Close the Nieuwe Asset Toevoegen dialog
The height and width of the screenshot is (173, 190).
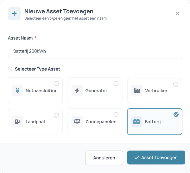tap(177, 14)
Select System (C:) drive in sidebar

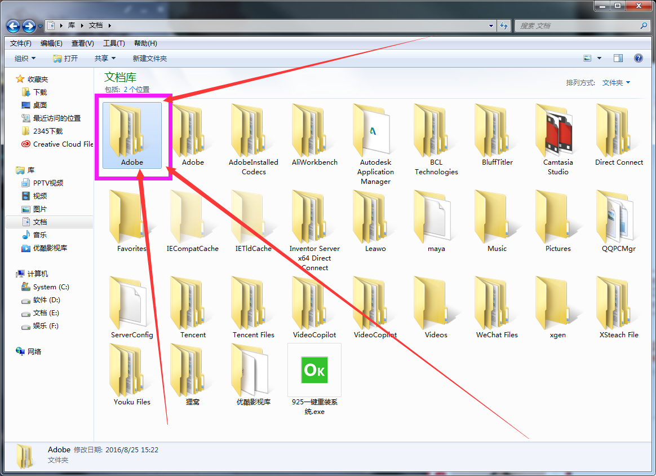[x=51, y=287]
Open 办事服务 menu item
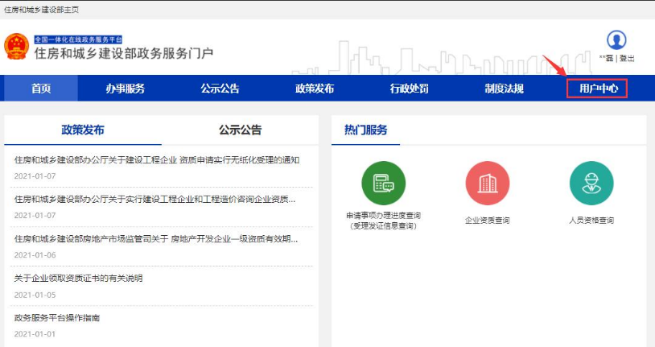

• [WHAT IS NEEDED]:
Rewrite the listing above with "sidebar" renamed to "side panel" and everything else kept the same. Omit the pictures.

• [ANSWER TO THE TASK]:
Close the Nieuwe Asset Toevoegen dialog
The height and width of the screenshot is (173, 190).
tap(177, 14)
Select System (C:) drive in side panel

[x=51, y=287]
Open 办事服务 menu item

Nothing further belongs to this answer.